If it's switching back and forth quickly at a constant frequency, then communication both ways is going to be half of what you have. Either way, I've done big transfers over 5Ghz and even sending data one direction I don't see more than 50% of what Windows says I have, at least with my adapter. So it's more like forced half-duplex where half of the time is spent listening, even if the other end isn't talking. I could be wrong, but it has always appeared to me to be half.


----------



## Irish_PXzyan (Jul 5, 2013)

@Bo$$: I'm using a Technicolor tc7200.

The revision is V4! WNR2000v4 ^^
Two days ago my tests would always range from 45000-54000 and yesterday it was 80000-84000! Such a big difference and it's noticable while downloading.

I doubt there is anything that I can do! I guess I just gotta suck it up! The internet is very fast and I'm happy with that!


----------



## Frick (Jul 5, 2013)

Are those speeds with cat5e/6 or wireless? I would connect the computer directly to the modem, and if you still get those kind of variances in speed I'd call the ISP. If you are paying for 100mb/s, you should get at least close to 100mb/s. And it's fiber, it's not like the weather affects it, it should be stable. There might be drops from time to time, but not often.

BTW, those numbers are in kb/s, not mb/s.


----------



## newtekie1 (Jul 5, 2013)

Aquinus said:


> If it's switching back and forth quickly at a constant frequency, then communication both ways is going to be half of what you have. Either way, I've done big transfers over 5Ghz and even sending data one direction I don't see more than 50% of what Windows says I have, at least with my adapter. So it's more like forced half-duplex where half of the time is spent listening, even if the other end isn't talking.
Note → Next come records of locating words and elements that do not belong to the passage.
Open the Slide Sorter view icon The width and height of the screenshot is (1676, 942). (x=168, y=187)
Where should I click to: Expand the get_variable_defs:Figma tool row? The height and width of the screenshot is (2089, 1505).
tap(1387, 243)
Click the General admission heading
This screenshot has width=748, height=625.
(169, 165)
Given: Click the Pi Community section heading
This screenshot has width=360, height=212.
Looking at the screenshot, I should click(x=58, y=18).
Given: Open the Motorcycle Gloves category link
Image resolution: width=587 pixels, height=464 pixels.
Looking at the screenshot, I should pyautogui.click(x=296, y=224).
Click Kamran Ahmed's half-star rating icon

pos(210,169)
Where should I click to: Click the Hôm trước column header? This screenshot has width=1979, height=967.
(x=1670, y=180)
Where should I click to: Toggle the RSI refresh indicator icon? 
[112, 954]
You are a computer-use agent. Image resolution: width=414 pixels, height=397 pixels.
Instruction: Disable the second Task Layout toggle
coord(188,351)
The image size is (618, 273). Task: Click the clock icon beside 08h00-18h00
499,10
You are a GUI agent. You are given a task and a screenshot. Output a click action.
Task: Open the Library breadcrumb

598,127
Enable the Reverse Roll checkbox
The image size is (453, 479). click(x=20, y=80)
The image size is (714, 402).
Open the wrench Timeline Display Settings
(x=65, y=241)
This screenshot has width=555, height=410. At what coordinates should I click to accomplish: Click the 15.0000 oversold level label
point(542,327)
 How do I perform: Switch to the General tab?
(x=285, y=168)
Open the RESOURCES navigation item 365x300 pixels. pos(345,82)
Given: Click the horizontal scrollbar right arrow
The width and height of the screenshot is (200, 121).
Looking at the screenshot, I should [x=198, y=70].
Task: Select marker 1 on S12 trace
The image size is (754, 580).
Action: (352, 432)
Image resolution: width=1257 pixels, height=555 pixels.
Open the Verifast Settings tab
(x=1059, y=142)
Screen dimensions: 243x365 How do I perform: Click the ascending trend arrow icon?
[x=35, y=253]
I could be wrong, but it has always appeared to me to be half.



It doesn't switch at a constant frequency, it switches when needed.  And as I said, MIMO adds complexity.  It sounds like your setup is using MIMO(multiple antennas).  In that case, the bandwidth is divided between the antennas, basically bonding multiple connections.  So the file transfer can only use one of the connection.  So if you have a MIMO setup using two antennas, you can get a total transfer rate of say 300Mbps, but if you only have one transfer going you'll only get 150Mbps, but if you start a second transfer you'll get 150Mbps on that as well, for a total of 300Mbps.  If you have 3 antennas the speed is divided by 3 instead of two.


----------